Todo ello no parece potencialmente material muy cinematográfico, pero aquí es donde se despliega la maestría de Lois Weber con su caracterización tan cuidada de los personajes y su gusto por los detalles: las alfombras y sillones rotos de la casa de los Briggs que delatan su pobreza, los zapatos llenos de agujeros que deben reaprovecharse, los gatos alimentándose de la basura del vecino, el pequeño gran conflicto que le supone para la madre de familia que su marido invite a alguien a casa porque eso supone ofrecer té y algo de comer al invitado, etc.
Esto nos llevará hacia el final al inevitable mensaje de la película, y en ese aspecto hay que reconocer que Lois Weber nunca fue demasiado sutil… ¡ni pretendía serlo! De hecho, ella entendía el cine como un medio para denunciar injusticias y transmitir ideas a los espectadores. Aquí más concretamente denuncia los bajos salarios que recibían los profesores por desempeñar una labor tan importante para el futuro del país, tomando como referencia un artículo de la época que además cita textualmente mostrándolo en varios planos, como queriendo enfatizar la base real de esta situación. Es cierto que esta parte de sus películas a veces parece un poco impostada a nuestros ojos por hacer tan explícito el mensaje a transmitir, pero cuando la historia que hemos visto hasta ahora ha resultado tan auténtica y humana podemos disculpar fácilmente ese tono moralizante de algunas escenas que además tiene su razón de ser por una buena causa.

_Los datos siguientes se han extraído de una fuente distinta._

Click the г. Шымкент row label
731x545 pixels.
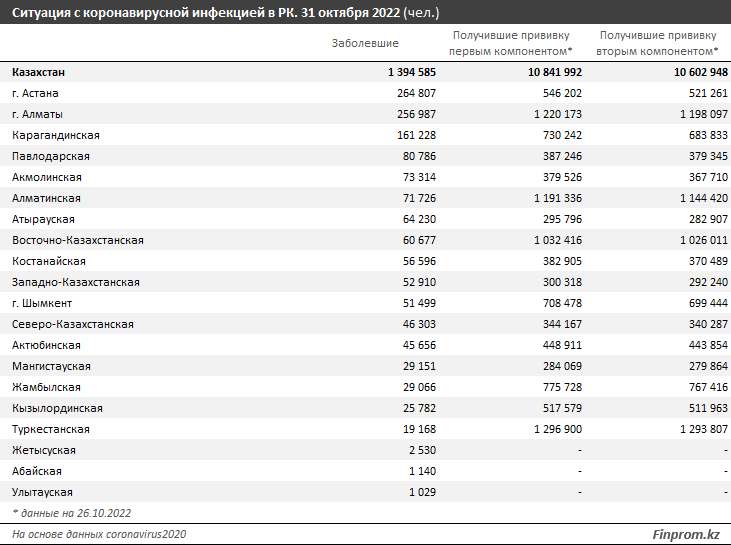coord(42,303)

Un último detalle que eleva este filme por encima de la media es su desenlace, que aunque se nos muestra como un final feliz tradicional, en realidad tiene bastantes sutiles fisuras. Por ejemplo, no se nos esconde el triste papel que juegan ciertos personajes secundarios que nunca se ven correspondidos: el vecino secretamente enamorado de Amelia o la chica de clase alta que persigue a Phil. Amelia nunca sabrá del esfuerzo que hizo el primero por salvaguardar el honor de su familia, mientras que la última aparición de la pretendiente de Phil le otorga una inusitada dignidad cuando va a ver en persona a esa tal Amelia y reconoce consternada que es una chica intachable. No esperen venganzas o jugarretas de corazones rechazados, más bien personajes que orbitan alrededor de los protagonistas y a los que, pese a ser buenas personas, se les niega un final feliz.

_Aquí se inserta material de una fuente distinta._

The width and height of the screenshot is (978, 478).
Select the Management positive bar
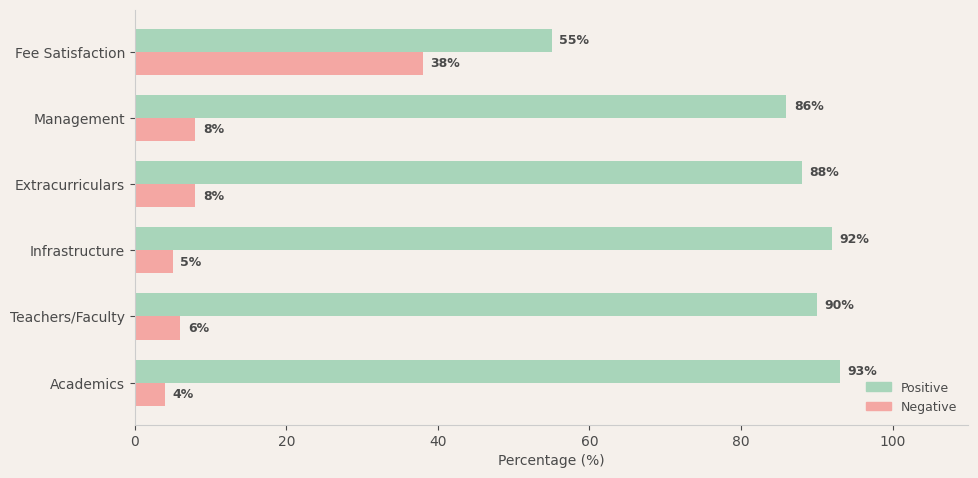[460, 107]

Lo mismo sucede con el principal triángulo amoroso entre Amelia, Phil y el reverendo, que es virtualmente imposible de resolver sin que uno de los dos muchachos quede abandonado. El guion podría fácilmente haber salvado la situación dando otro final feliz aunque sin la chica al que no se viera correspondido. Pero no es así. Al contrario, la última escena prefiere centrarse más en el personaje rechazado que en los dos que son felices, aunque eso rompe con el tono de jolgorio que caracteriza lo que parecía un happy ending tradicional. Una de las cosas que parece darnos a entender aquí Lois Weber es que en realidad es imposible que en una situación así todos acaben satisfechos: necesariamente alguien tiene que verse rechazado aunque haya demostrado ser también una persona decente. Incluso en lo que supuestamente debe ser un final feliz, Weber nos da a entender que el mundo sigue sin ser un lugar justo para todos.